No, sono due assi distinti. L'adeguatezza (art. 45 del GDPR) autorizza un trasferimento di dati verso un paese o un quadro giudicato sufficientemente protettivo (per es. il Data Privacy Framework UE-USA). La sovranità riguarda il controllo: un servizio può essere adeguato per il trasferimento e restare comunque soggetto a un diritto straniero come il CLOUD Act.

Come faccio a sapere se il mio sito dipende da servizi non sovrani?
Elencando ogni servizio di terze parti realmente caricato dalla pagina e classificandolo per giurisdizione. È ciò che automatizza un checker di sovranità: identifica le dipendenze fuori dall'UE, smaschera i tracker in CNAME cloaking e propone alternative europee — gratuitamente e in pochi secondi.

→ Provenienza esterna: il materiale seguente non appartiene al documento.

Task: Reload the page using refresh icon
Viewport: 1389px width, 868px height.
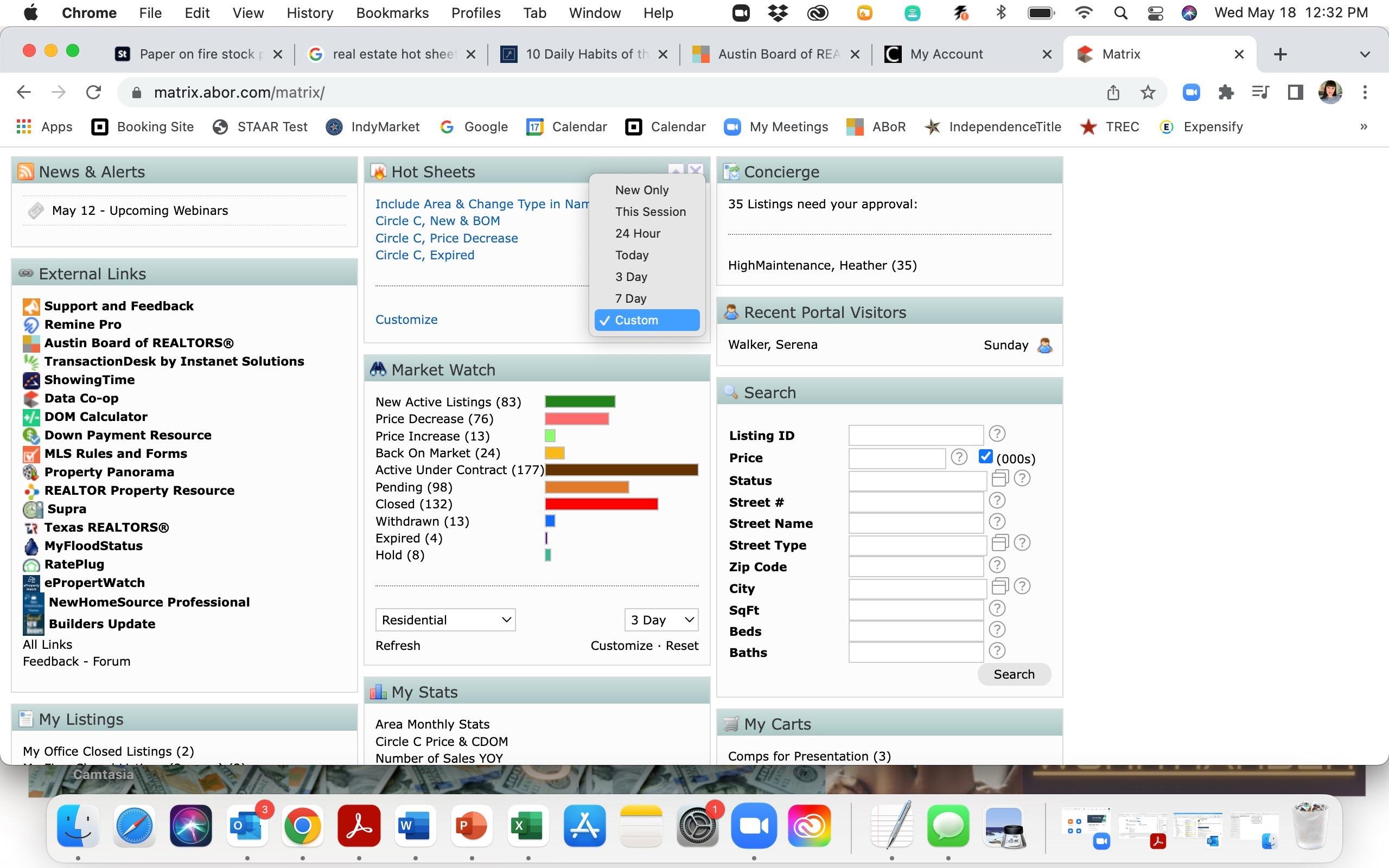Action: [93, 92]
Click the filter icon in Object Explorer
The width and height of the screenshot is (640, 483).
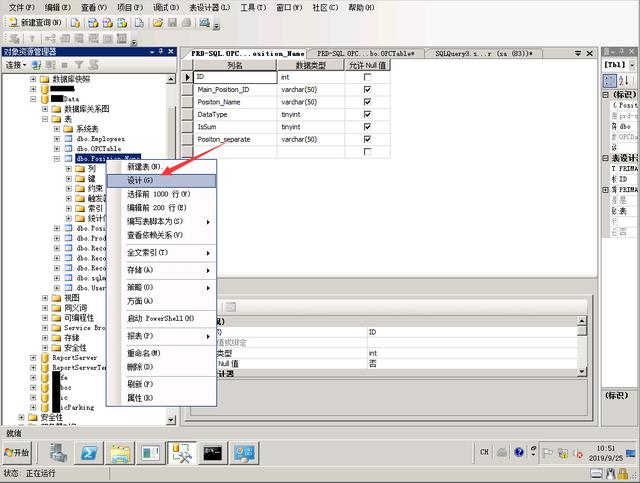79,65
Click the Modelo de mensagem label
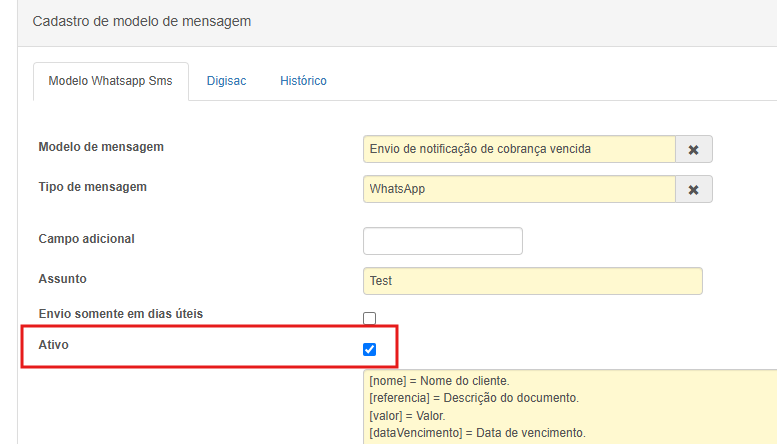 click(101, 147)
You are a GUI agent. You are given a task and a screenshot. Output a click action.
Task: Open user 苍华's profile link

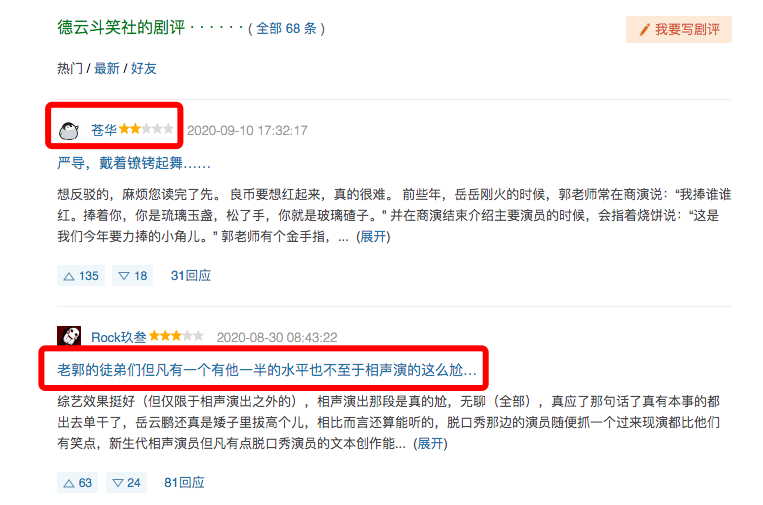[104, 130]
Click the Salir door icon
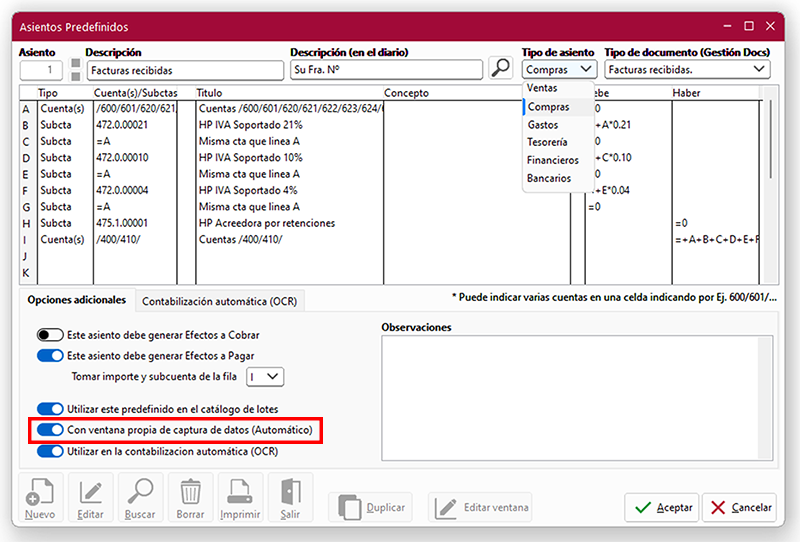 click(x=290, y=497)
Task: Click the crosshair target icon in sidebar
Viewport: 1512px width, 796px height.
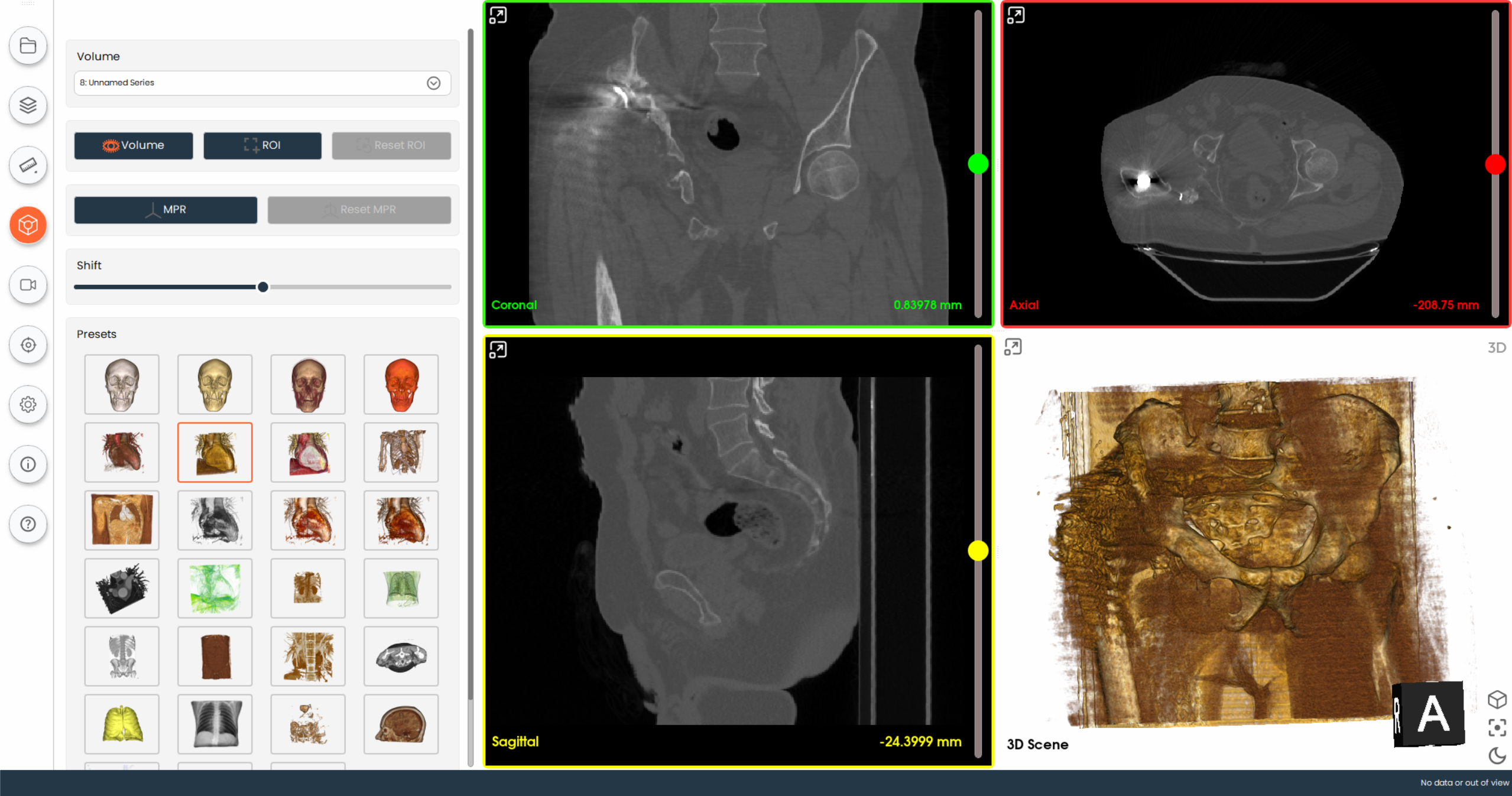Action: [28, 345]
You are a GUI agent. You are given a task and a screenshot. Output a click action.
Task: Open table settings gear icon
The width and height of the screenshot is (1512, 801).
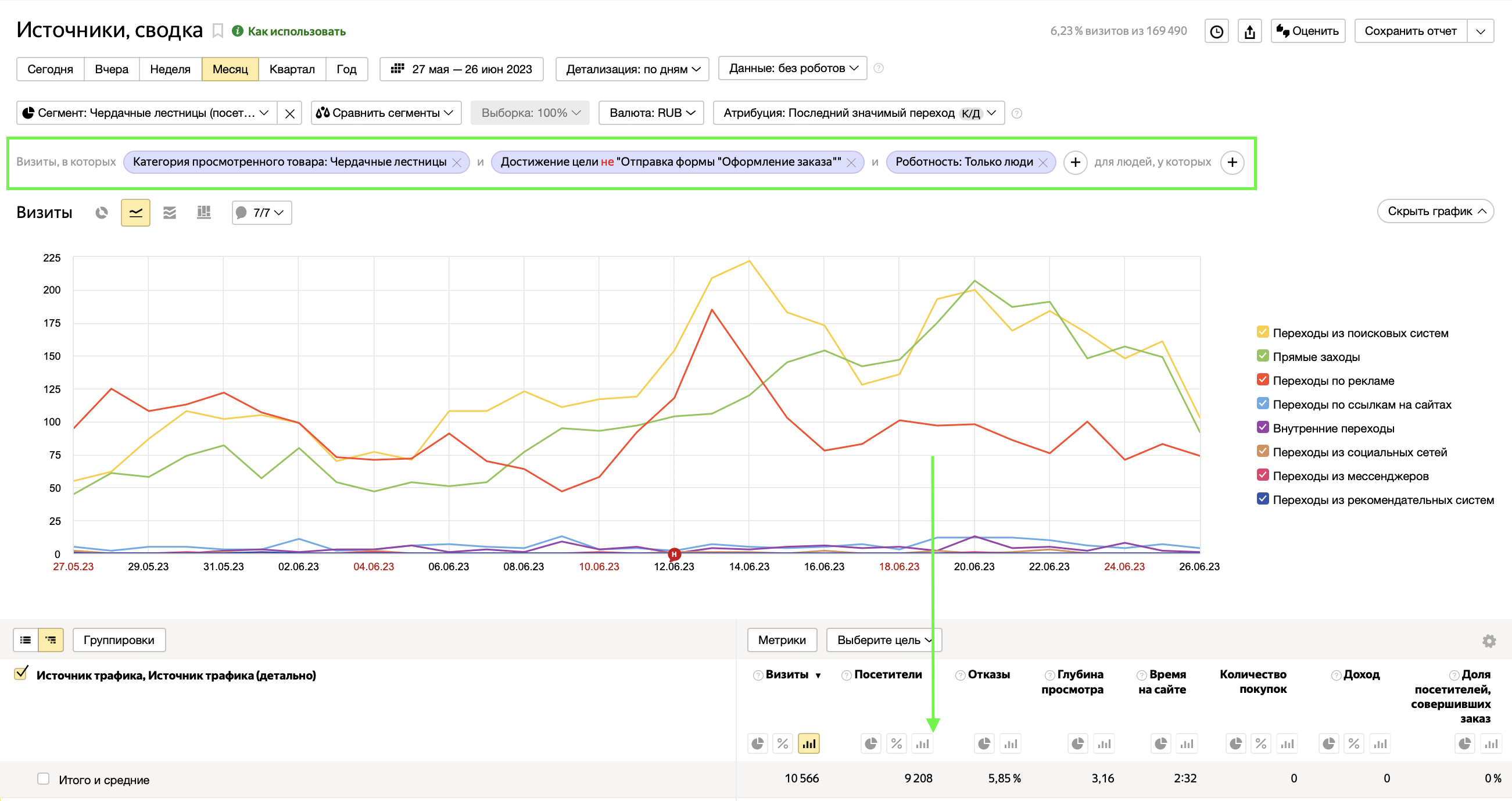1489,641
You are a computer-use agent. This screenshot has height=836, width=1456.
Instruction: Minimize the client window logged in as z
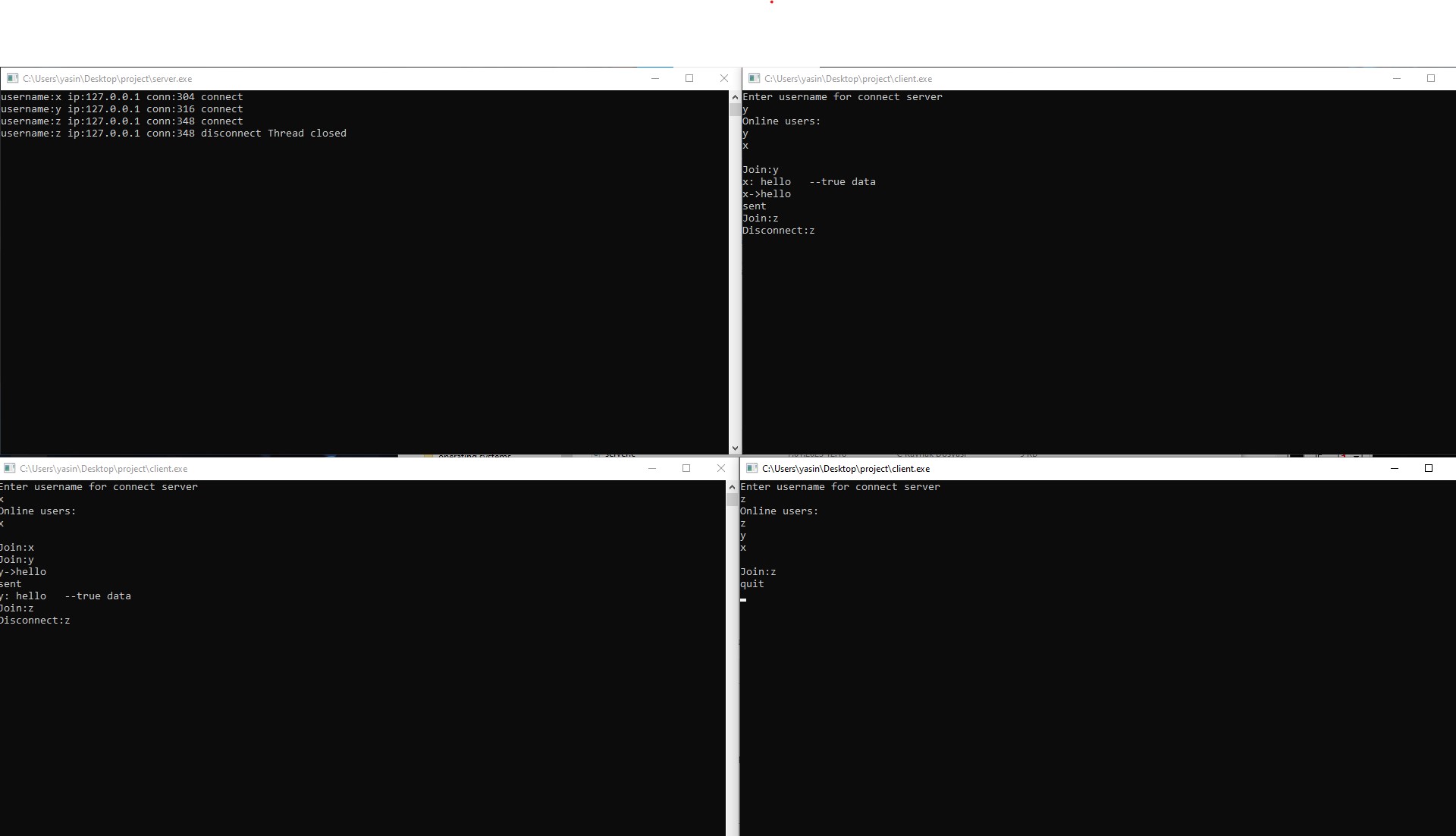(1394, 468)
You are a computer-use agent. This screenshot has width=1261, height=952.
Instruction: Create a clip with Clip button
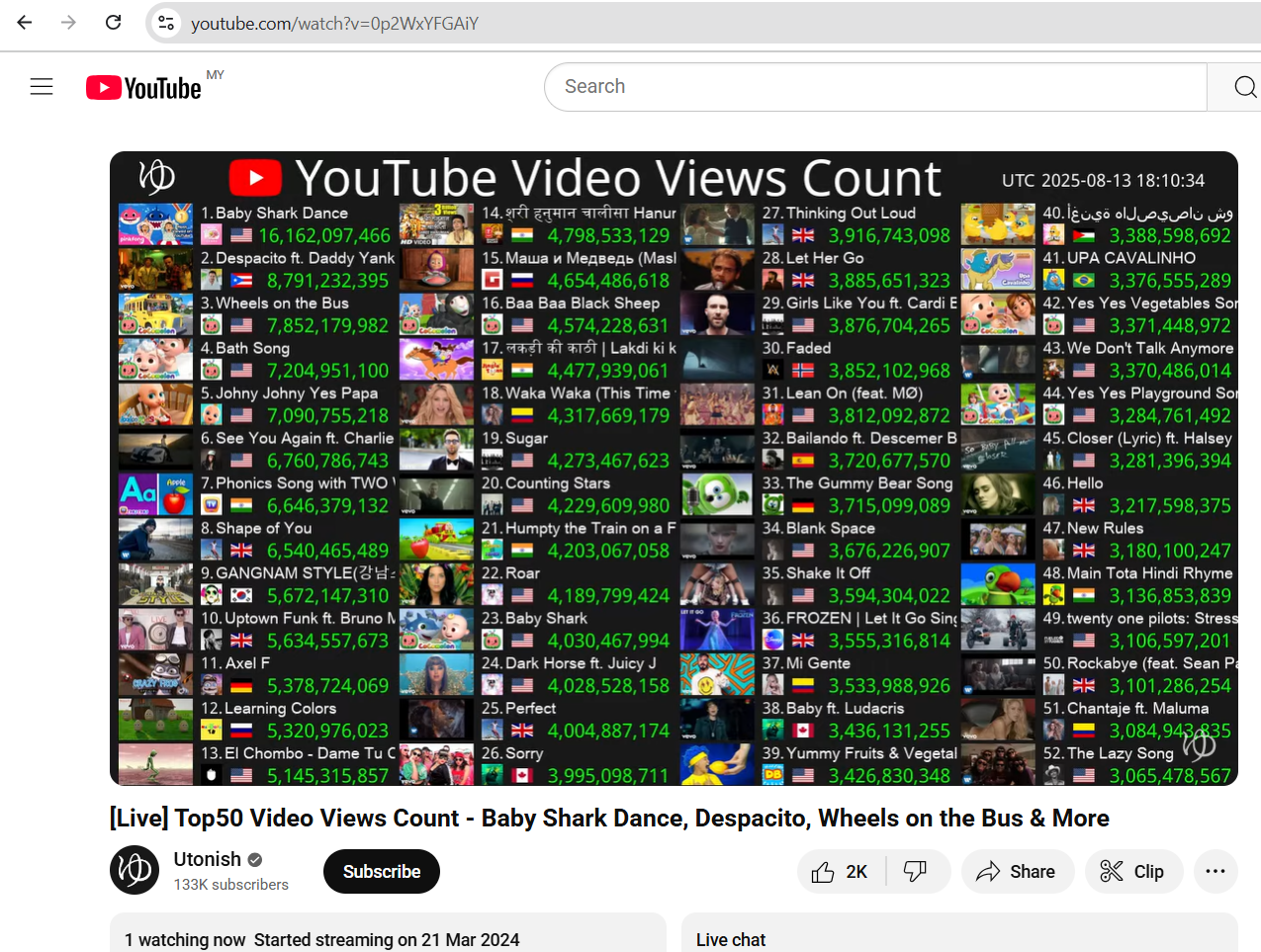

Esistono alternative europee credibili?
Sì, per la quasi totalità dei mattoni di un sito: OVHcloud o Scaleway per l'hosting, Matomo, Plausible o Snorklee per l'analytics, Bunny CDN per il CDN, Brevo per l'e-mail, Mollie per il pagamento, ecc. Ridurre l'esposizione è raramente una questione di disponibilità — più spesso una questione di abitudine.

Pubblicato a giugno 2026. Fonti principali: CLOUD Act — Clarifying Lawful Overseas Use of Data Act, H.R. 4943 (2018); caso Microsoft Corp. v. United States (contenzioso su dati ospitati in Irlanda, all'origine del testo); CGUE, sentenza Schrems II, C-311/18 (16 luglio 2020, invalidazione del Privacy Shield); decisione di adeguatezza UE-USA Data Privacy Framework (10 luglio 2023); alleanza di intelligence «Five Eyes». Prevalenza dei servizi di terze parti: HTTP Archive, Web Almanac (capitolo Third Parties) e W3Techs (quote d'uso, ordini di grandezza, consultati nel 2026). Informazione generale, non una consulenza legale individuale — per un caso specifico, consulta un DPO o un giurista qualificato.